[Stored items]
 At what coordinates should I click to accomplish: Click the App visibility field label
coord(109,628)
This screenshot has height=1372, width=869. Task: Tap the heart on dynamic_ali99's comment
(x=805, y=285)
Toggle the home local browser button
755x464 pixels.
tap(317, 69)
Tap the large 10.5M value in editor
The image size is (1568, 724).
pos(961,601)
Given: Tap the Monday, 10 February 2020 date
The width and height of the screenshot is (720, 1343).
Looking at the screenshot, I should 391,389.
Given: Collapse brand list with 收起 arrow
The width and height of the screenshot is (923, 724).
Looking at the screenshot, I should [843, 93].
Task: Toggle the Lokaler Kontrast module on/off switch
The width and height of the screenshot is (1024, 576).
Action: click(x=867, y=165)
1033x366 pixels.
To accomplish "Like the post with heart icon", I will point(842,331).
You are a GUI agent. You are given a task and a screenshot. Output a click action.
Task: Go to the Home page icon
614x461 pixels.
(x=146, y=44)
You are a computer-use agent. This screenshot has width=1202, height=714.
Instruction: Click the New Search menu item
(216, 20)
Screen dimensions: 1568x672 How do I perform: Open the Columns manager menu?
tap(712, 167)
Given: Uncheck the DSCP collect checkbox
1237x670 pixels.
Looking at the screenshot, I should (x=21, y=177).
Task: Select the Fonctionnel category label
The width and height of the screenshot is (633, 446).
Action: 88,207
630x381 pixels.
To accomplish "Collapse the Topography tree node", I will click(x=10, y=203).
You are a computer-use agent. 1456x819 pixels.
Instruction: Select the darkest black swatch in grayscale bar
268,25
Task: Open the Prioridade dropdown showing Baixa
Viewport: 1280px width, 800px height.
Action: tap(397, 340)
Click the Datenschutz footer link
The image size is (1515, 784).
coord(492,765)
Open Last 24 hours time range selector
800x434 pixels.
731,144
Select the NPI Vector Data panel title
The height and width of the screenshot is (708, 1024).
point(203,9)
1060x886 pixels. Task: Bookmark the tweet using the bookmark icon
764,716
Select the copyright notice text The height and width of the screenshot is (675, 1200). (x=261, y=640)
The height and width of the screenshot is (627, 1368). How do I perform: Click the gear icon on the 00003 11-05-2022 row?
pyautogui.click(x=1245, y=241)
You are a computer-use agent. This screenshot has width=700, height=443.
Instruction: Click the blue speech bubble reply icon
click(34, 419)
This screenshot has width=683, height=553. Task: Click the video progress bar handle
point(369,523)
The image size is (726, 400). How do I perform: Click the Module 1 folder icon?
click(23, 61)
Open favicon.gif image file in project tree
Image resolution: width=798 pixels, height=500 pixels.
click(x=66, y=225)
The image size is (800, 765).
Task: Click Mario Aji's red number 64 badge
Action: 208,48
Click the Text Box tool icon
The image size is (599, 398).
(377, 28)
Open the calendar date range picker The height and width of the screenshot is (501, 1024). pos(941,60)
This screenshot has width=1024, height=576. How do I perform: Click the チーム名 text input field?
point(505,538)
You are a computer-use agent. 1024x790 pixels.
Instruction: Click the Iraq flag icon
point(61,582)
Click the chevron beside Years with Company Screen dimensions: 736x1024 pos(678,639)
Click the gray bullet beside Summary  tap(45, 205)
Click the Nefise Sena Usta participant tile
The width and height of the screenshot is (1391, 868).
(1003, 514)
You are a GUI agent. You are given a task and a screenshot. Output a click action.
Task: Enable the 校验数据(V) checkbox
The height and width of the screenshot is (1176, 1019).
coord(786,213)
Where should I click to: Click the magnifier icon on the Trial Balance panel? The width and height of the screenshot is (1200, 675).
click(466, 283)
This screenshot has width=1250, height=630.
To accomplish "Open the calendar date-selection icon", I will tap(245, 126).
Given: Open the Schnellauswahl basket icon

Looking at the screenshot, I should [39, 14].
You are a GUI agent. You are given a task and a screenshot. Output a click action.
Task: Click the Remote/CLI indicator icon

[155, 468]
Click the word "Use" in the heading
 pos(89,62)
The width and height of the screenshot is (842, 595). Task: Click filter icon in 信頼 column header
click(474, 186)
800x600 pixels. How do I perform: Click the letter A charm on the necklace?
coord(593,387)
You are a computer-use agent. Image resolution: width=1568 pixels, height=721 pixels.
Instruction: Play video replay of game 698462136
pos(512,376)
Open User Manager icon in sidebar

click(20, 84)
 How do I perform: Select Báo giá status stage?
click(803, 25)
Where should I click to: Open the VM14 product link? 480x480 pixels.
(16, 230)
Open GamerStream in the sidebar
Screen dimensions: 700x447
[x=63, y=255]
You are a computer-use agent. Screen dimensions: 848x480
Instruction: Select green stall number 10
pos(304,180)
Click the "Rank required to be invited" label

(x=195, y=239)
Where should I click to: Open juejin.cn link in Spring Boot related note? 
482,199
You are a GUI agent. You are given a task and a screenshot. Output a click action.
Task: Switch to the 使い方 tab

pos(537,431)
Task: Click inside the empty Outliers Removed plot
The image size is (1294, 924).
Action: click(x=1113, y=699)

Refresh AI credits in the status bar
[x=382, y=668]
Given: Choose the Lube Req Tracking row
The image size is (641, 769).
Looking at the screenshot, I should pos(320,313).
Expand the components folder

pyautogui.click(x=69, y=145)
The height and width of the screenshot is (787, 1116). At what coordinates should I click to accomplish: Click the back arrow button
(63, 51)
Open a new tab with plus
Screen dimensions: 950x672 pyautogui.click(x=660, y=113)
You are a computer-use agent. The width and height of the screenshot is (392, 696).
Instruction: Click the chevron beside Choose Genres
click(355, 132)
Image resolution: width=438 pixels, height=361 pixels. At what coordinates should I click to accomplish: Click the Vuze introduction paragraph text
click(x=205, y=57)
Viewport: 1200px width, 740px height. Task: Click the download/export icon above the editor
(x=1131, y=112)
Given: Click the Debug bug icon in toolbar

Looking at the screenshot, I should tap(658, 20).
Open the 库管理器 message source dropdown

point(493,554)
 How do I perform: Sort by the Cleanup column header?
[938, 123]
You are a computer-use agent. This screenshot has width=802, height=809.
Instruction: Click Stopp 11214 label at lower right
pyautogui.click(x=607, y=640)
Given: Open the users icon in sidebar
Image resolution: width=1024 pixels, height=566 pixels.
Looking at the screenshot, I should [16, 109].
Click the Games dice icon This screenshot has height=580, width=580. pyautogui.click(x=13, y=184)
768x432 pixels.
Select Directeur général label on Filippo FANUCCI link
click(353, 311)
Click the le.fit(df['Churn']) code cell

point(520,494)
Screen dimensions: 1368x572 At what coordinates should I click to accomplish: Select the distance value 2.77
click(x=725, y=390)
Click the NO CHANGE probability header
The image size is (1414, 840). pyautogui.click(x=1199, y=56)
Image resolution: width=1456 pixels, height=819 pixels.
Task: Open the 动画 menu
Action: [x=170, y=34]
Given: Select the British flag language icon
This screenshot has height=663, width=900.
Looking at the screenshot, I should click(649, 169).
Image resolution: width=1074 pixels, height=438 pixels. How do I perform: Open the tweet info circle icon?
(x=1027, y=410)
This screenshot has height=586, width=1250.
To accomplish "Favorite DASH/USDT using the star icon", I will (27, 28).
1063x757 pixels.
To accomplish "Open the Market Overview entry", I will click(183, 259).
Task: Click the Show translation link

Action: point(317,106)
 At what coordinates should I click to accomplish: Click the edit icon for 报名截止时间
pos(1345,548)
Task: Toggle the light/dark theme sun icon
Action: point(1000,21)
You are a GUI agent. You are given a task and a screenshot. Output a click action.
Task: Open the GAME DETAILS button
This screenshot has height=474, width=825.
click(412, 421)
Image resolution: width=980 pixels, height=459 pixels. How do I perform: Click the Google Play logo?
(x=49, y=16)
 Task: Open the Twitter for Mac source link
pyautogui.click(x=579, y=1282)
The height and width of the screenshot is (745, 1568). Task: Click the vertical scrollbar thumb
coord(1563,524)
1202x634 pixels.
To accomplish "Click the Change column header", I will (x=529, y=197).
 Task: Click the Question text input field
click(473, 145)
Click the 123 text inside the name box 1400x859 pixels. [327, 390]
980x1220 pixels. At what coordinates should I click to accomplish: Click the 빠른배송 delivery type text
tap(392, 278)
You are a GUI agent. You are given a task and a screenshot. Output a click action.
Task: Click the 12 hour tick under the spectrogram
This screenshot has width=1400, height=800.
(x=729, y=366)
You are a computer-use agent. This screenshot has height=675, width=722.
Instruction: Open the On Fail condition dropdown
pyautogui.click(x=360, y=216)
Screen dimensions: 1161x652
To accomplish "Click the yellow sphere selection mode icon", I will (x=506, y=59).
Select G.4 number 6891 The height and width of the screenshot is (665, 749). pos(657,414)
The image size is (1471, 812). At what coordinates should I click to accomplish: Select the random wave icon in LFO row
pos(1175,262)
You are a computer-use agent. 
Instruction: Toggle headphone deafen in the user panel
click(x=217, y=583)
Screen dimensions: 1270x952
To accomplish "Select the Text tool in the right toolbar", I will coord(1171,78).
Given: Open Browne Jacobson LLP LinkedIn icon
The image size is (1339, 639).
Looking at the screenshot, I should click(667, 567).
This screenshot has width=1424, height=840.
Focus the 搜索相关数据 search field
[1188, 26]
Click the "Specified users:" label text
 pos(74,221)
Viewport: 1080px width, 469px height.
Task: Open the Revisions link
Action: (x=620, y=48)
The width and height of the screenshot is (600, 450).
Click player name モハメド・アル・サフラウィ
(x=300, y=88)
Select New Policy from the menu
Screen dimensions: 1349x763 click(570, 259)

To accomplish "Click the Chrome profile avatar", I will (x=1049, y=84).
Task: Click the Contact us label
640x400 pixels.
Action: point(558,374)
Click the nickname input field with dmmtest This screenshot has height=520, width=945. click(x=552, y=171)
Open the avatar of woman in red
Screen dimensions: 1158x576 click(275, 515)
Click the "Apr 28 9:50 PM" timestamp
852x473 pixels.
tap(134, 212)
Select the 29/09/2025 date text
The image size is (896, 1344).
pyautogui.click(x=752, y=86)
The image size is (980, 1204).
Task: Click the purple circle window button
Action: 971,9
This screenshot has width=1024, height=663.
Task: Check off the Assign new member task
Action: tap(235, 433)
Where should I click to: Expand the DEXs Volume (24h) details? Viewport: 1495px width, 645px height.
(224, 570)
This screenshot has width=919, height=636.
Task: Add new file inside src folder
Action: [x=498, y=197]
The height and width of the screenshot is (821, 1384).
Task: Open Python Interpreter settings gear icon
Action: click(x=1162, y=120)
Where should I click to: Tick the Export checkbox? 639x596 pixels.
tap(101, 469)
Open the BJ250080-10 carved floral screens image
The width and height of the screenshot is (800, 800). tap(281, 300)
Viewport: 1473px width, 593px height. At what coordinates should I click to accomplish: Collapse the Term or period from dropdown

● Task directions:
In the records above, the line with "Given: Click the Debug bug icon in toolbar" marks the start and the line with "768x432 pixels." marks the end; copy that stretch exactly, both lines included, and nothing else.

● Answer section:
Given: Click the Debug bug icon in toolbar

Looking at the screenshot, I should tap(658, 20).
Open the 库管理器 message source dropdown

point(493,554)
 How do I perform: Sort by the Cleanup column header?
[938, 123]
You are a computer-use agent. This screenshot has width=802, height=809.
Instruction: Click Stopp 11214 label at lower right
pyautogui.click(x=607, y=640)
Given: Open the users icon in sidebar
Image resolution: width=1024 pixels, height=566 pixels.
Looking at the screenshot, I should [16, 109].
Click the Games dice icon This screenshot has height=580, width=580. pyautogui.click(x=13, y=184)
768x432 pixels.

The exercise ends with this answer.